Propafenone 3.5 mg/ml 10 ml 10 pcs. injection

pharmachologic effect

The effect is based on a local anesthetic and direct membrane-stabilizing effect on myocardiocytes. It has m-anticholinergic and beta-adrenergic blocking (weak) effects, blocks sodium channels.

Composition and release form Propafenone 3.5 mg/ml 10 ml 10 pcs. injection

film-coated tablets - 1 tablet. propafenone hydrochloride - 150 mg excipients: lactose monohydrate; MCC; sodium lauryl sulfate; sodium starch glycolate; povidone; talc; magnesium stearate; opadry white Y-1-7000. in a dark glass bottle 40 pcs.; 1 bottle in a cardboard pack.

Description of the dosage form

White, round, biconvex, film-coated tablets, scored on one side.

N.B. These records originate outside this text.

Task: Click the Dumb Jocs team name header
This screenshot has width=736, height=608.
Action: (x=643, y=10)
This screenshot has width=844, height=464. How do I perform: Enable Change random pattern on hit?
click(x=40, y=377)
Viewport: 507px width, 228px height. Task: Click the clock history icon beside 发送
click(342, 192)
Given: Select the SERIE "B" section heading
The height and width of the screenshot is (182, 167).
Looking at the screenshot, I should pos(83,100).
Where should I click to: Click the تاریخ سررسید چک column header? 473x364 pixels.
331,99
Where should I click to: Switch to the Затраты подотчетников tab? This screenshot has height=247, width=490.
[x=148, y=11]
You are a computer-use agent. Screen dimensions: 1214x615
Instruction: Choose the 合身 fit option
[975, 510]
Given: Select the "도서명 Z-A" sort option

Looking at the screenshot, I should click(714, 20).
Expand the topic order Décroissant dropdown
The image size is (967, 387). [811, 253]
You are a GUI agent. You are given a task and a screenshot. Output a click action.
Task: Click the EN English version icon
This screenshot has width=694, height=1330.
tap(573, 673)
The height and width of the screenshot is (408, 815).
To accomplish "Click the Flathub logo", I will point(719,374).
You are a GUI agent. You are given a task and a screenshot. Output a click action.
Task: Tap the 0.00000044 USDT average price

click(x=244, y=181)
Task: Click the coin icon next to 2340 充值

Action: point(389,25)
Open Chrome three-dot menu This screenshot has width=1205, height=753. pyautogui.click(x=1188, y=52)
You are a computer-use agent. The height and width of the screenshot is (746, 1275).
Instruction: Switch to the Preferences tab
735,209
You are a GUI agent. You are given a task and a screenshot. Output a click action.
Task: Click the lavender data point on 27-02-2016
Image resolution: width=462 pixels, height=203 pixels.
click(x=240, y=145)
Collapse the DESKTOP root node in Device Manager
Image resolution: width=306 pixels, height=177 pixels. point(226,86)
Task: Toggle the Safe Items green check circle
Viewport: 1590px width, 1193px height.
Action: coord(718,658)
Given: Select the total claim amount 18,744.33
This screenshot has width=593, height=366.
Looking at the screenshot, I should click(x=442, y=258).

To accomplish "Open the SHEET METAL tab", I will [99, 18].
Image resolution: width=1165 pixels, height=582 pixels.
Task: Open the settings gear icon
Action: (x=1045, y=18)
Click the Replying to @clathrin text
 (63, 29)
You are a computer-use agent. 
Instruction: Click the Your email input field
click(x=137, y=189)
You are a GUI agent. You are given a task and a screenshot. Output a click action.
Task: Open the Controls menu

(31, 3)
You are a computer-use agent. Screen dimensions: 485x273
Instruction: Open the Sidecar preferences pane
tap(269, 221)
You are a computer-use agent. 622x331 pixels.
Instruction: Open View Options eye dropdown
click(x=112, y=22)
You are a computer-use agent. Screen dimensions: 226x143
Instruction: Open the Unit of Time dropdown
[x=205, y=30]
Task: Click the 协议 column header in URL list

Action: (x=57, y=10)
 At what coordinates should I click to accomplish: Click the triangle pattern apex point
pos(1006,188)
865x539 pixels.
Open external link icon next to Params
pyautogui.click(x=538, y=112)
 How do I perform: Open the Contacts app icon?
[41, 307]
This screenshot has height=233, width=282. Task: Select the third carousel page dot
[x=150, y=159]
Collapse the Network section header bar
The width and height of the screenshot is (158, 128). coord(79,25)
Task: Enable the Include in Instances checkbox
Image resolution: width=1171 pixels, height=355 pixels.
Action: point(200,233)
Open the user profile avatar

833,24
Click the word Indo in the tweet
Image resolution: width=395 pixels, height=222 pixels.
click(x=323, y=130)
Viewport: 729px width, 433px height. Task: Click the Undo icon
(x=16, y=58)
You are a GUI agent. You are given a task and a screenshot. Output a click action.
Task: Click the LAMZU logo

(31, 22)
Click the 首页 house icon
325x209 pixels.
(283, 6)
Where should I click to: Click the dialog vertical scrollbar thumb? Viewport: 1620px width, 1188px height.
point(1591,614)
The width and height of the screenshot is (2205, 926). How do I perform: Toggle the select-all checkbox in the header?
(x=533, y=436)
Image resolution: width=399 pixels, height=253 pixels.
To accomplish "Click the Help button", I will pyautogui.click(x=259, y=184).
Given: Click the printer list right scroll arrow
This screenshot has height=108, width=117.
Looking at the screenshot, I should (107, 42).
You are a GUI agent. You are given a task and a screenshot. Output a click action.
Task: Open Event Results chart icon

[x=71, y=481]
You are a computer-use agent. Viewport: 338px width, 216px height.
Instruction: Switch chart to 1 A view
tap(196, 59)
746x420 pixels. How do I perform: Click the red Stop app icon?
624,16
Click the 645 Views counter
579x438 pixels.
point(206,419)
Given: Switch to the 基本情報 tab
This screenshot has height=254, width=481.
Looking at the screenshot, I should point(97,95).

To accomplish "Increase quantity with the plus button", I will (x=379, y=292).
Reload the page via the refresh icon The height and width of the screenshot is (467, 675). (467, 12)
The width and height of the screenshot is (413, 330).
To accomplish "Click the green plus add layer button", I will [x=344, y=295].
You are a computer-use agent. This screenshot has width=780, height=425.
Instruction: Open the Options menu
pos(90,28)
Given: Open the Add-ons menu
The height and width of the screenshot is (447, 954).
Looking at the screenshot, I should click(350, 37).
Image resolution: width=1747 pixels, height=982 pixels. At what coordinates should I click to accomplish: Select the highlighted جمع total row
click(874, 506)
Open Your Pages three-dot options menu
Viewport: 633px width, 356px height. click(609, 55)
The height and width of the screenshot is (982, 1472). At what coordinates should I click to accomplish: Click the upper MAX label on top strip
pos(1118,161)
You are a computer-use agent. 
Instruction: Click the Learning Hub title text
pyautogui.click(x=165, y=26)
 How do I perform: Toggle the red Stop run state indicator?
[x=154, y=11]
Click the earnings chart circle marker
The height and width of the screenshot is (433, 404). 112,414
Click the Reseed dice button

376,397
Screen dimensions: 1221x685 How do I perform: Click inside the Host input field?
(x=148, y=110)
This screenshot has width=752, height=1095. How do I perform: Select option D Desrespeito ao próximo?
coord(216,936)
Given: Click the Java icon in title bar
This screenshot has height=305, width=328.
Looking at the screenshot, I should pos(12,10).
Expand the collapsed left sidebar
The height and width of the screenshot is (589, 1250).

Directions for use and doses

For the treatment and prevention of extrasystole, it is prescribed orally at an initial dose of 450-600 mg per day. If the effect is insufficient, the dose is increased to 900 mg. The tablets should be taken after meals, without chewing, with a small amount of liquid. For paroxysmal rhythm disturbances, it is prescribed intravenously by drip at an initial dose of 500 mcg per kg of body weight, if the effect is insufficient - 1-2 mg/kg.

Pharmacodynamics

Class IC antiarrhythmic drug. Blocks fast sodium channels, causes a dose-dependent decrease in the rate of depolarization, inhibits phase 0 of the action potential, its amplitude in Purkinje fibers and contractile fibers of the ventricles, and inhibits automaticity. Extends conduction time through the sinoatrial node (SA) and atria, slows down conduction through Purkinje fibers. Causes prolongation of the PQ interval and expansion of the QRS complex, as well as the AH and HV intervals. By slowing down conduction, it lengthens the effective refractory period in the atria, in the AV node, in accessory bundles and, to a lesser extent, in the ventricles. The QT interval does not change significantly. Electrophysiological effects are more pronounced in ischemic compared with normal myocardium. The local anesthetic effect approximately corresponds to the activity of procaine. Beta-blocking activity corresponds to approximately 1/40 of the activity of propranolol. It has a negative inotropic effect, which usually occurs when the left ventricular ejection fraction decreases below 40%. The action begins 30 minutes after oral administration, reaches a maximum after 2–3 hours and lasts 8–12 hours.

Pharmacokinetics

After oral administration, absorption is more than 95%. Bioavailability increases nonlinearly with increasing dose: when increasing a single dose from 150 to 300 mg, it increases from 5 to 12%, and up to 450 mg, to 40-50%. Cmax fluctuates in the range of 500-1500 µg/l, Tmax - 2-3 hours. Passage through the BBB and the placental barrier is insignificant. Distribution volume - 3-4 l. Communication with proteins of plasma and internal organs (liver, lungs, etc.) - 85-97%. Metabolized almost completely. 11 metabolites of the drug have been described, of which the metabolically active ones are 5-hydroxypropafenone and N-depropylpropafenone, which have antiarrhythmic activity comparable to propafenone. Oxidative metabolism depends on a specific cytochrome, whose activity is genetically determined. The therapeutic range of plasma concentration is 0.5-2.0 mg/l. T1/2 in persons with fast metabolism is 2-10 hours, slow - 10-32 hours, biological T1/2 - 6.2 hours. Excreted by the kidneys.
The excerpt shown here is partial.